Work item A: In the article about protein and young women's bones, how many women were included in the data that Beasley's team analyzed?
Work item B: List every organization and publication named in the article about protein and young women's bones.
Work item C: Copy out the stretch of the article about protein and young women's bones from "In the current" through "Beasley pointed out.".

Excerpt to read:
────────────────

High protein diet won't harm young women's bones

NEW YORK (Reuters Health) - Young women who eat a typical high protein Western diet need not worry that their protein consumption will harm their bone health.

According to research published in the latest issue of the American Journal of Clinical Nutrition, a higher intake of protein does not have a deleterious effect on bone density in premenopausal women.

There’s conflicting evidence about the role protein plays in bone health, Jeannette Beasley from the Group Health Research Institute in Seattle, Washington and colleagues note in their report. Protein in the diet from animal and vegetable sources is important to the development of strong bones. Yet, when protein from animal sources is digested, chemicals known to lead to bone loss are produced.

To see if there might be a tipping point at which the risks of a diet too high in protein outweigh the benefits for bone health, Beasley’s team analyzed data from two large studies that looked at diet, lifestyle, and bone density in 560 women aged 14 to 40.

A typical American diet derives 10 to 15 percent of total calories from protein. In a high-protein diet, total protein calories can range from 30 to 50 percent. Protein consumption among women in the two studies ranged from a low of about 6 percent to a high of about 28 percent of total calories.

Beasley’s team found that increasing protein intake did not lead to a “significant” change over time in bone density, leading them to conclude that protein intake in the “upper range of typical consumption” in the United States does not negatively affect bone health in premenopausal women.

This study appears to extend to younger women the finding of a recent analysis of 61 studies of older women that “there is a small benefit of protein on bone health, but the benefit may not necessarily translate into reduced fracture risk in the long term,” Beasley told Reuters Health in an email.

That’s important because “findings in young women could be different from those in older women because bone mass is still building up before age 30,” Beasley said.

In the current study, higher protein intake “seemed to be more beneficial for boosting (bone density) for women age 14 to 29 years compared to those age 30 to 40 years, who have already reached their peak bone mass,” Beasley pointed out.

The population of women in the analysis was predominantly non-Hispanic white. As a result, the investigators caution against applying the results to other racial-ethnic groups “with differences in bone metabolism.”

The study does not speak to the risks or benefits of popular high-protein diets such as the Atkins and Zone diets, which typically have protein intake above 35 percent of total calories, Beasley noted, which is outside the dietary recommendation of 10 to 35 percent spelled out by the Institute of Medicine.

Beasley said the study findings support adoption of a well-rounded diet throughout life.

“Protein is a major constituent of bone. Consuming a nutrient-rich diet is important for building and maintaining strong bones throughout your life,” she said.

────────────────

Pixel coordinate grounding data
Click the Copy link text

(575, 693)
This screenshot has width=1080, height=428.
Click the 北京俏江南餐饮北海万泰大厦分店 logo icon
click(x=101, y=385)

────────────────

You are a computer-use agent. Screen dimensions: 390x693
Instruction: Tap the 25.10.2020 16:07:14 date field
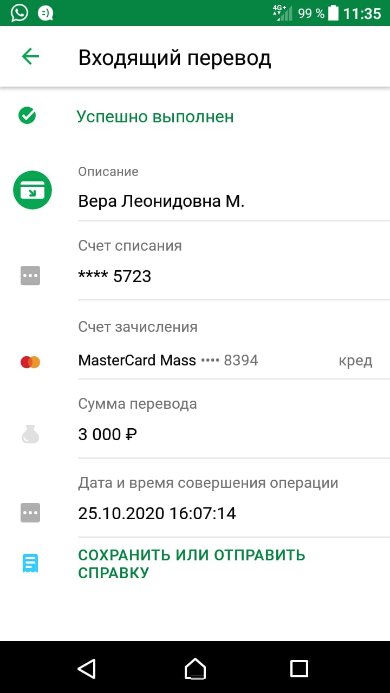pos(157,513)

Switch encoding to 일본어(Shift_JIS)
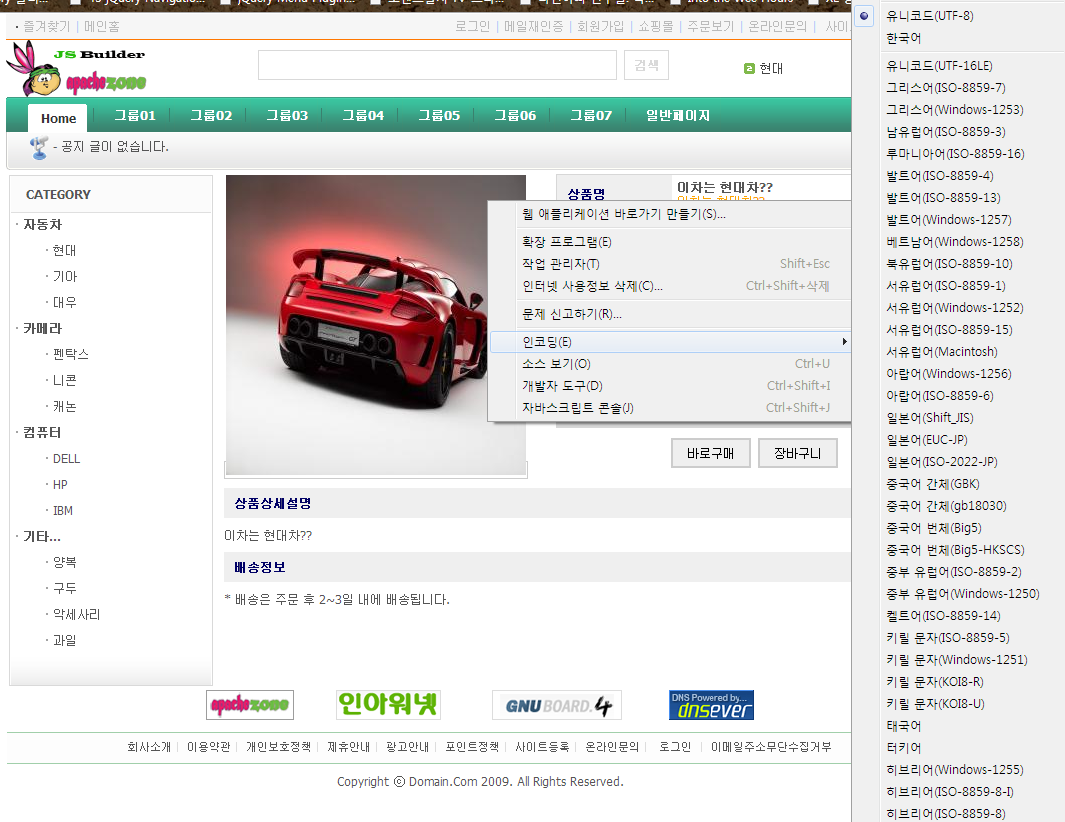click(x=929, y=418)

────────────────

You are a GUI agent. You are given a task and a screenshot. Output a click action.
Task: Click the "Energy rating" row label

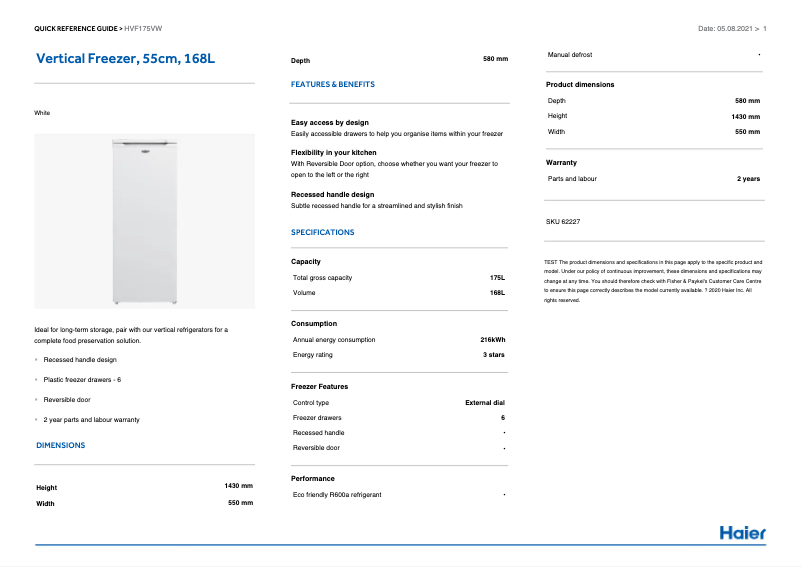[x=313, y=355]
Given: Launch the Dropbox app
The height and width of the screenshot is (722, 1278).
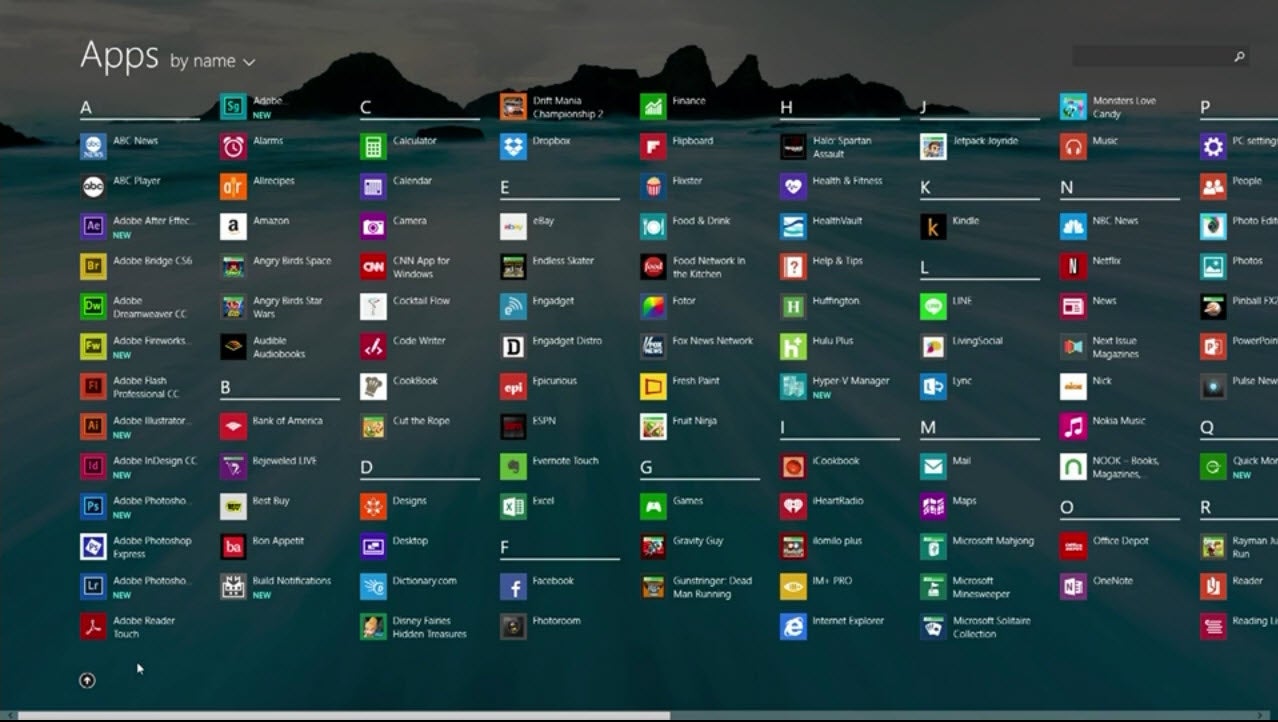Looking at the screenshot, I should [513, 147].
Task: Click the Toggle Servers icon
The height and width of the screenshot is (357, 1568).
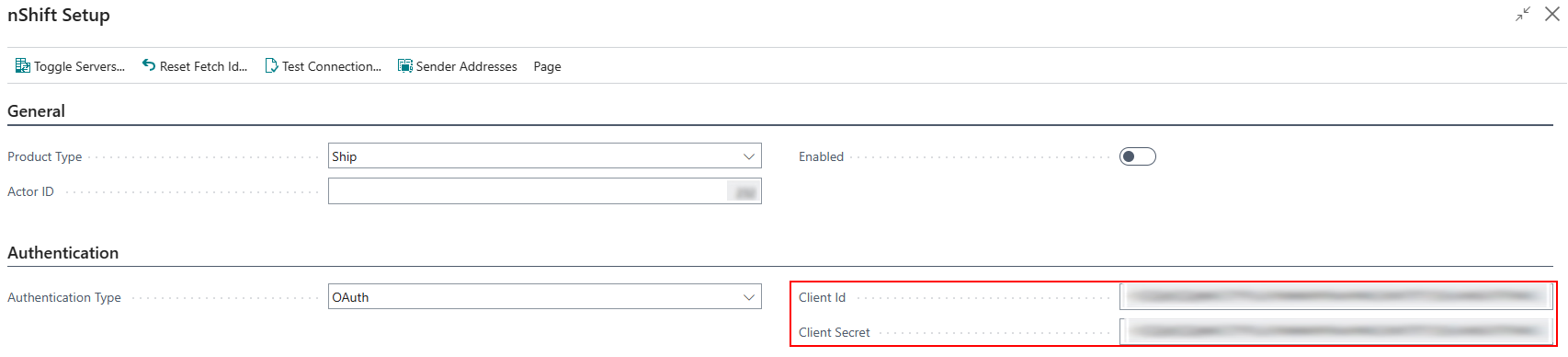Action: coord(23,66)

────────────────

Answer box A: 560 women, aged 14 to 40.

Answer box B:
- Reuters Health
- American Journal of Clinical Nutrition
- Group Health Research Institute
- Institute of Medicine

Answer box C:
In the current study, higher protein intake “seemed to be more beneficial for boosting (bone density) for women age 14 to 29 years compared to those age 30 to 40 years, who have already reached their peak bone mass,” Beasley pointed out.